The two declared options are part of the four previously announced outstanding options (DCN 27 September) and delivery is expected in H2 2028. As part of the agreement, WW will continue to hold options for two more vessels declarable by H2 2025.
The company also intends to upsize two additional vessels from 9,300CEU to 11,700 CEU, bringing the total of upsized Shaper vessels to eight.
“Exercising our options and upsizing further Shaper class vessels fit seamlessly with Wallenius Wilhelmsen’s net-zero ambition,” Xavier Leroi, VP & COO Shipping Services, said. “The vessels are prepared for net-zero and future fuels from day one and will reduce fuel consumption and emissions considerably.
“With our sight set on a net-zero future for shipping, upsizing and expanding our Shaper class is a step in the right direction toward that goal,” Mr Leroi said.
The cost of the two optional vessels and the upsizing of the two of the vessels on order, will be in line with the previous order of Shaper class vessels. Following this latest announcement, WW will have a total of 14 Shaper class vessels on order, 8 x 11,700 CEU and 6 x 9,300 CEU vessels.
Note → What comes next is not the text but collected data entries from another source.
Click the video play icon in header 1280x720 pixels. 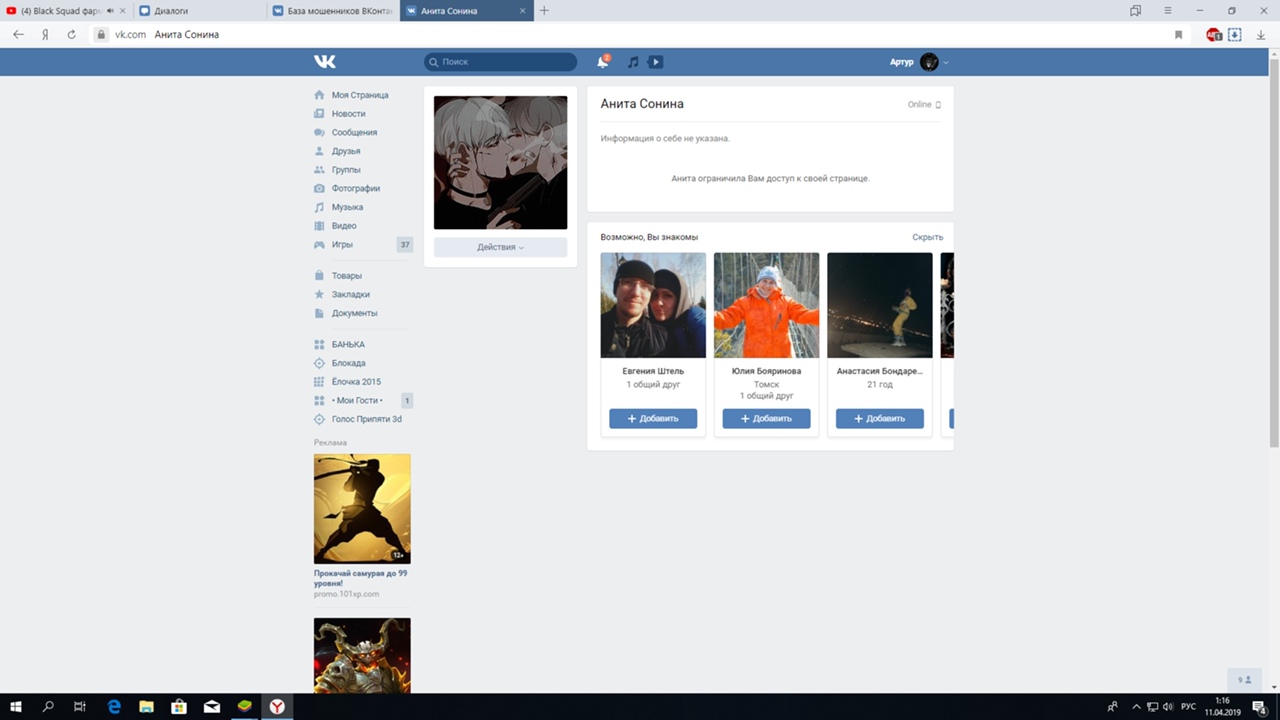655,62
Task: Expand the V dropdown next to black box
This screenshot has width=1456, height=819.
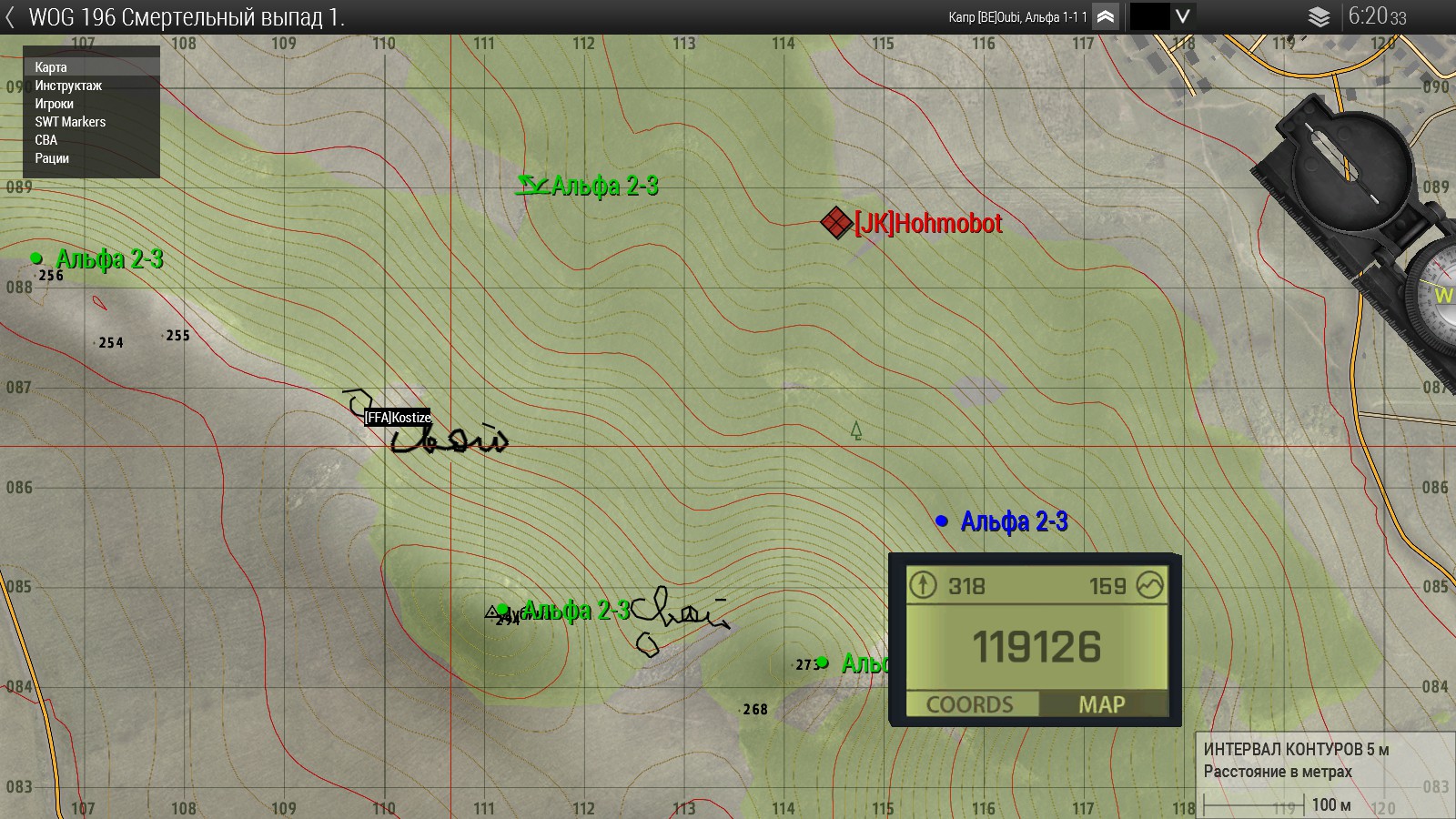Action: 1183,16
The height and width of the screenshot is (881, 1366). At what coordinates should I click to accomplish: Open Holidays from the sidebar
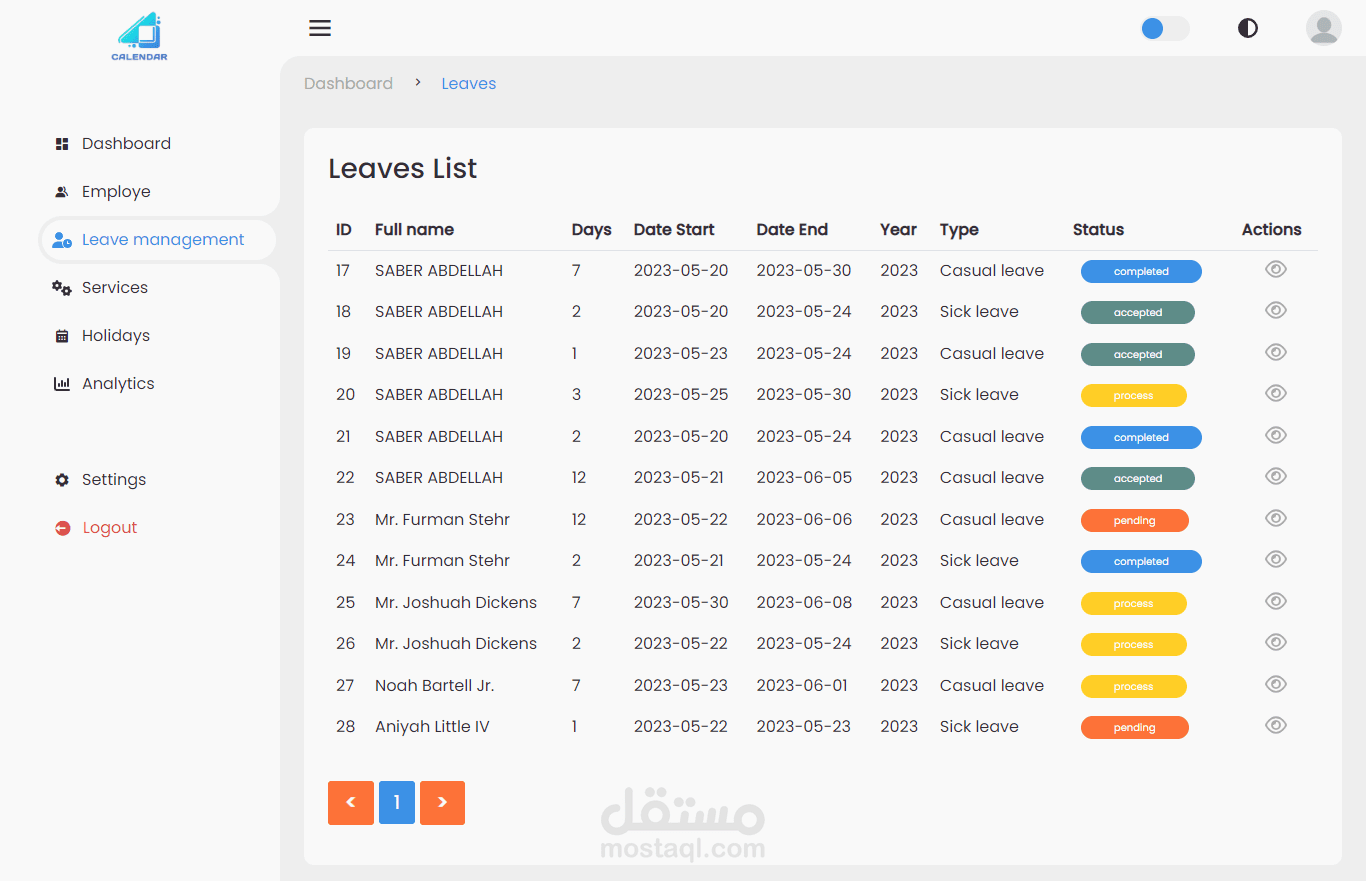click(x=116, y=336)
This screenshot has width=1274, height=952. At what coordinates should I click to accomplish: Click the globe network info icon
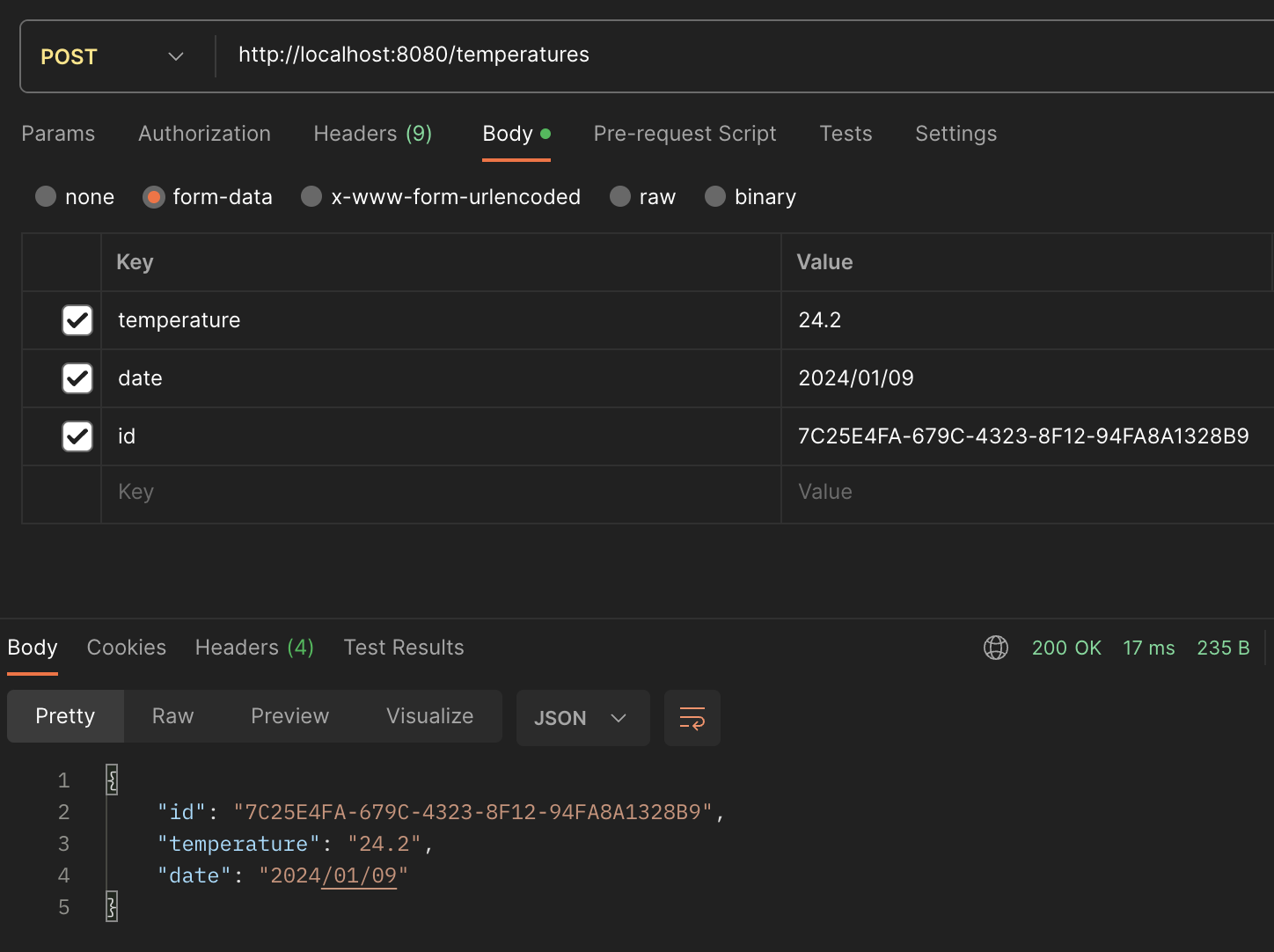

WW recently reported the second strongest quarter on record with adjusted EBITDA of USD 503 million.
Lasse Kristoffersen, President and CEO, said all business units were performing well, and the activity level was high across the organisation. Year-to-date, all segments had delivered better than in 2023..
EBITDA was USD 471 million for the quarter and net profit ended at USD 259 million. Of the Q3 adjusted EBITDA, Shipping delivered USD 416 million, Logistics USD 47 million and Government USD 49 million.“Renewals for contracts expiring in 2024 are progressing well, as evidenced by the latest announcement of a five-year contract in the H&H segment [DCN 30 October]. We see strong and increased demand in areas where we have industry leading offerings, including shipping, logistics, integrated supply chain, digital and reduced emissions services,” Mr Kristoffersen said.
WW is confident 2024 will be another strong year. The company experiences continued strong demand for its services despite short-term softening sales of auto and heavy equipment globally, which is viewed more as a temporary softening rather than a structural shift, it says, and EBITDA for 2024 “will be somewhat better than 2023”.